Caving: Peru’s Really Cool Underground Scene
Not a lot of travellers head to Peru for caving, so it’s not a strongly developed scene. But its uniqueness garners two thumbs up from me.
Tarma City (outside of Junin) has the Huagapo Cave, which was discovered in the 18th century. It’s so large that the dimensions are not exactly known—with some speculating it might be one of the biggest caves in the world.
The name “Huagapo” is Quechua for “weeping cave”—and no, it’s not because its beauty will bring you to tears (though it’s probably been known to happen). It’s because there’s water flowing from depths of up to (or down to) 2,000 meters deep in the cave that lead to a waterfall on a hillside. You can explore parts of the cave without a guide, but you’ll want to organize an excursion to go deeper, and you might need scuba gear to explore its deeper interior.

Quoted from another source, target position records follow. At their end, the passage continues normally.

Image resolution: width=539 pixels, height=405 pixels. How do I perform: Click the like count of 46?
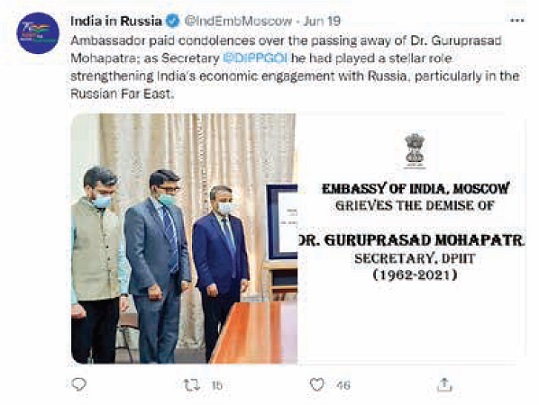click(x=343, y=385)
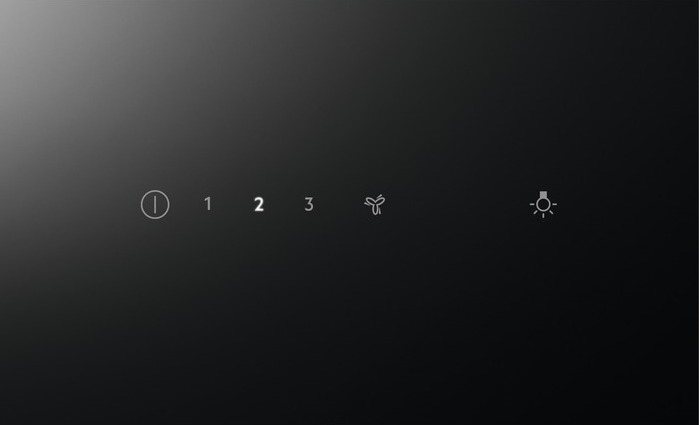Screen dimensions: 699x425
Task: Click the bold number 2 speed
Action: [x=259, y=205]
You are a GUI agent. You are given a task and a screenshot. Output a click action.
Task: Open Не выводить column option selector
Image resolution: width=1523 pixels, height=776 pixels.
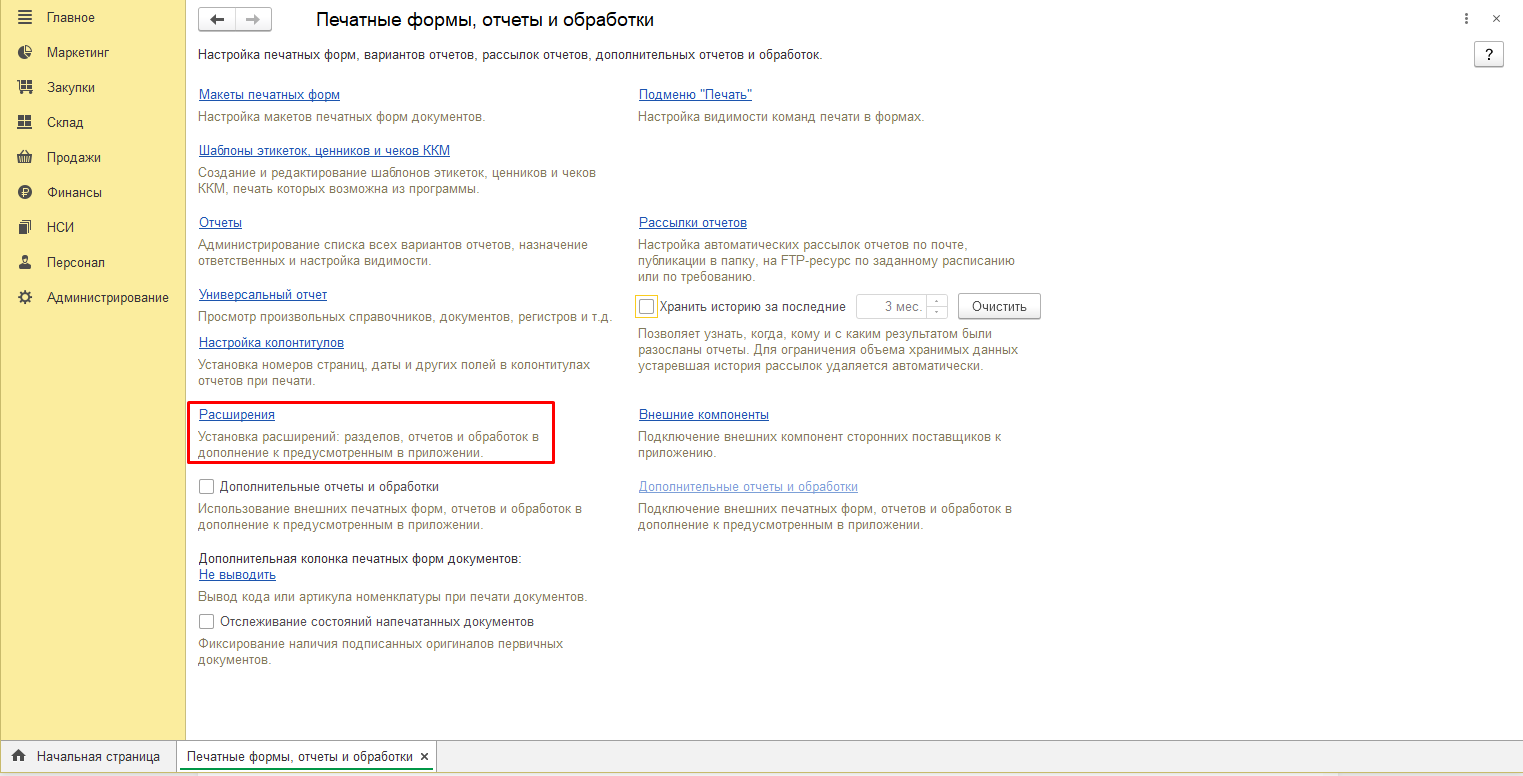click(237, 575)
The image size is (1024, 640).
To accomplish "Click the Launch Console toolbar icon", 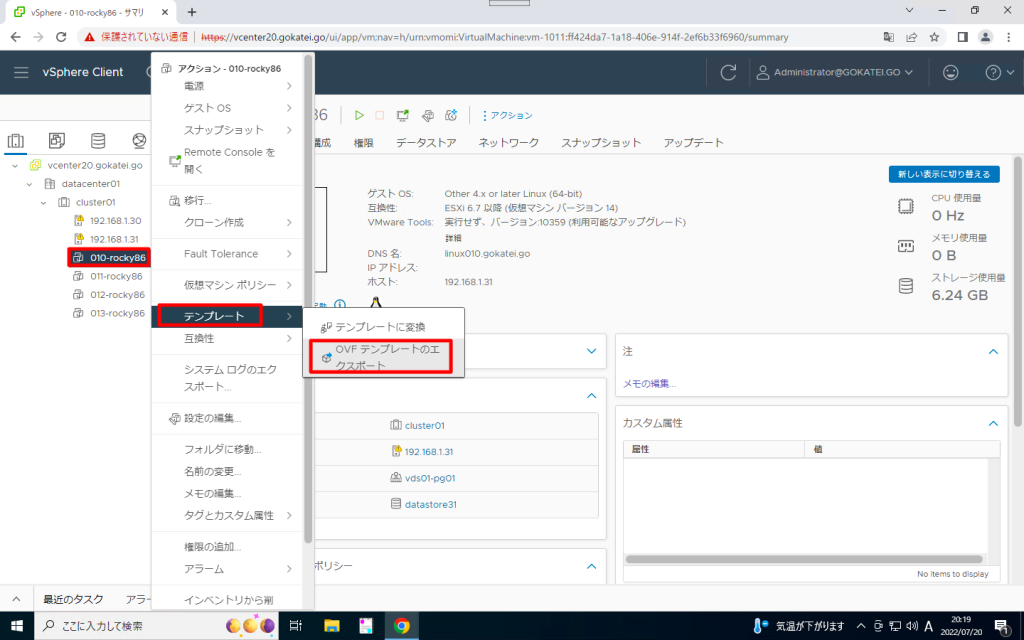I will pos(403,116).
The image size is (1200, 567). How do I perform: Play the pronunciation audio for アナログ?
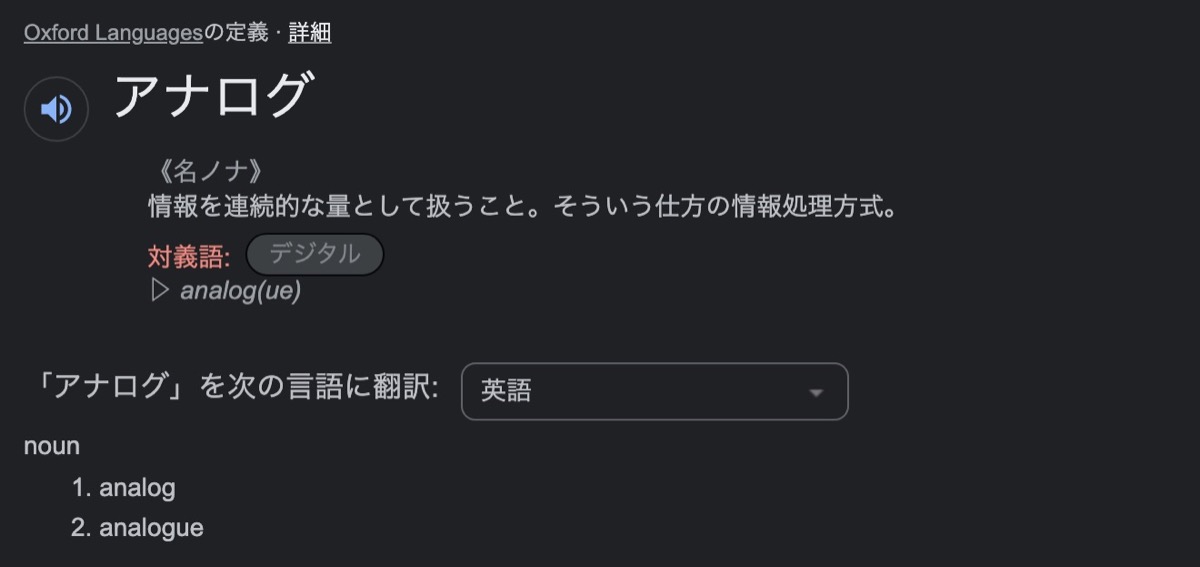tap(56, 109)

Near the entrance, you’ll see cave drawings that could go as far back as 10,000 BC!
The Lechuzas Cave (Owls Cave) in Huanuco (north of Lima) is located in Tingo Maria National Park. Inland from the coast, this mostly unexplored cave system provides a somewhat jungle-like setting, with bats, insects living among the stalactites, and stalagmites. It’s most interesting resident is the oibird, which navigates in total darkness using what’s referred at as “echolocation.”

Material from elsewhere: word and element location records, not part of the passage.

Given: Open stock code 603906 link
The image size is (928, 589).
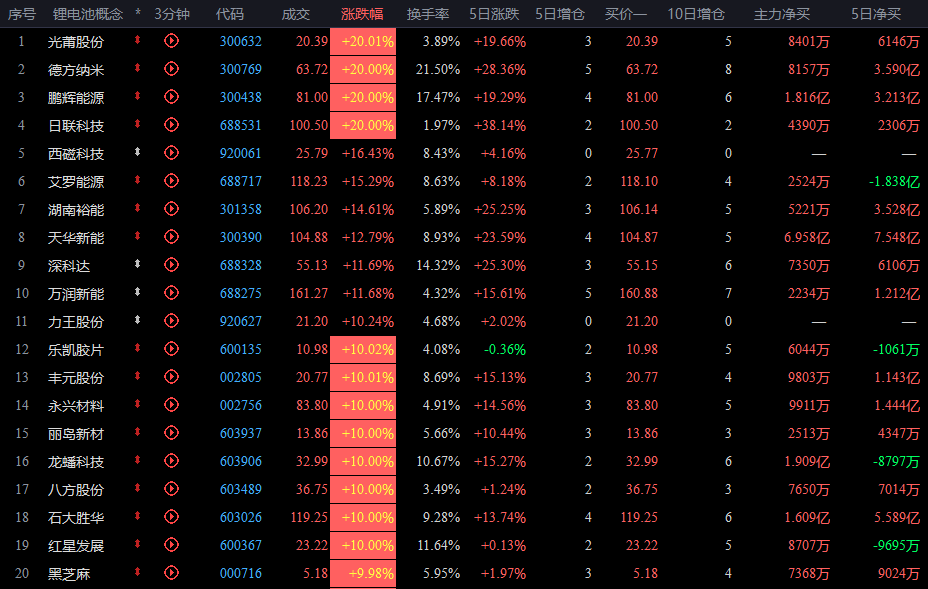Looking at the screenshot, I should [240, 461].
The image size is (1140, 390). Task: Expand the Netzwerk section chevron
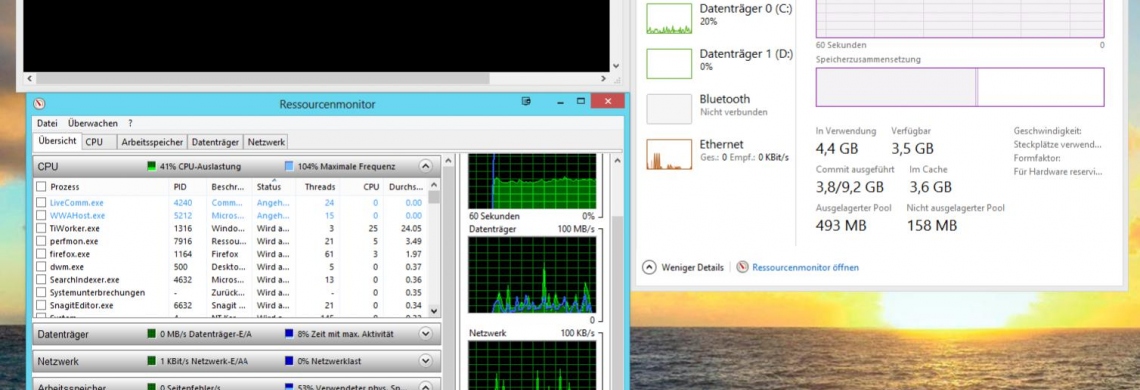coord(426,361)
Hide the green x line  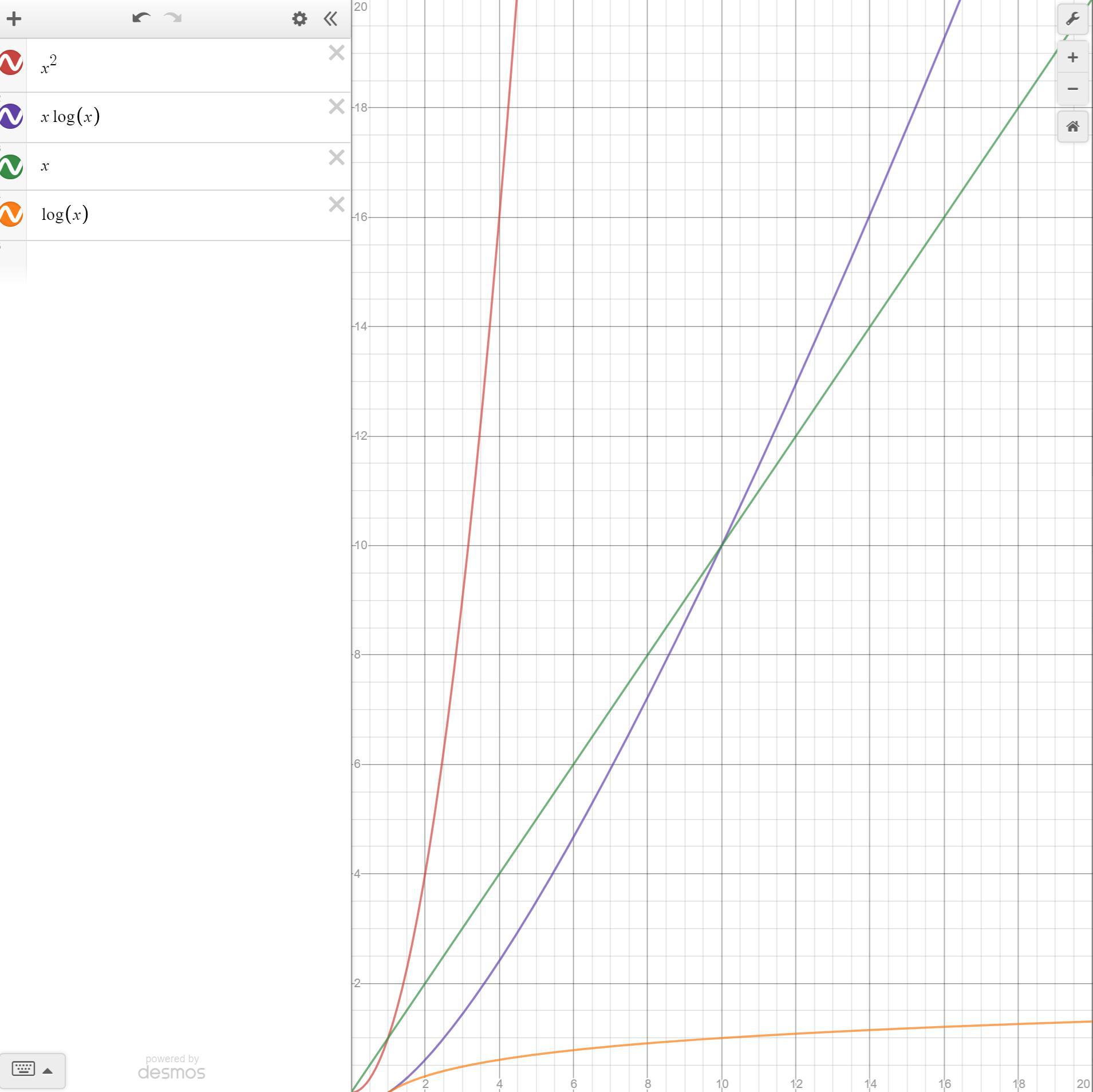(11, 167)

In the Nor Yauyos-Cochas Landscape Reserve, not far from Lima and tucked between the coastal region and the Andes, lies the limestone cave of Sima Pumaqucha, one of the deepest caves in South America, as well as Qaqa Mach’ay, the highest surveyed cave on earth.

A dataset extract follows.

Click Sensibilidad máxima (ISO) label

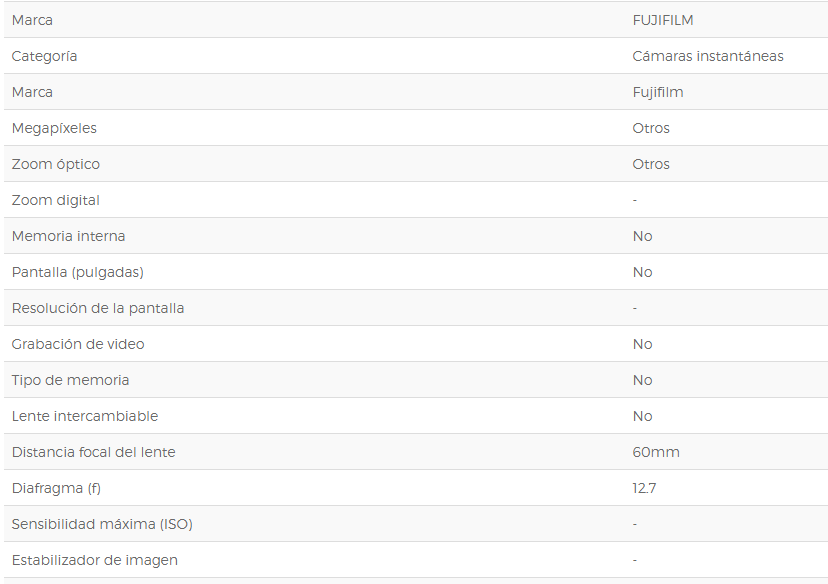click(102, 524)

Organized caving companies can take you deep into the caverns of Cusco, which happen to be caves lying at some of the highest altitudes on the planet. Head to the Qárañahui Cave, and combine it with a visit to the Q’ueswachaka Bridge, the only existing rope-suspension bridge left that were once part of the Great Inca Road Network. (Check out explorer Jeff Fuchs at the bridge here in our Peru web series.)
With that much history in the area, who knows what you might discover down there?
Sandboarding and Dunebuggying: Big Laughs, Bigger Wipe-outs
Have you ever had a terrible snowboarding wipe-out and wished for a softer landing? Well, the desert gods have kinda answered your prayer! The fine sand may look deceiving, but keep in mind the extreme sport of sandboarding can be bone-breaking too, so shred with caution!
To start, you can head to the desert oasis of Huacachina, which is surrounded by sand dunes. If you want to include sandboarding and dune-buggying in a trip to Peru, ask a tour operator, and they tend to know, can include and get you to the best.
Once there, local guides can show you the pros and cons of sandboarding—you can go down on your belly, or sitting, or if you’re feeling goofy even standing. Put some wax on your board and let gravity do the rest. You’ll be ripping 360s, and pulling tail grabs in no time.
From my experience, dune-buggying feels a bit like an out-of-control roller-coaster ride through the desert. Drivers in Huacachina get a kick out of the excursions, going as fast and furious as possible up and down the extensive dunes. Sure to leave you with a smile on your face, and sand, well, pretty much everywhere. Don’t forget your goggles.
Nearby Cerro Blanco at Nazca is one of the tallest sand dunes in the world at more than 2000 meters. No bunny hills here! This one is best left to the pros, and tends to host world competitions.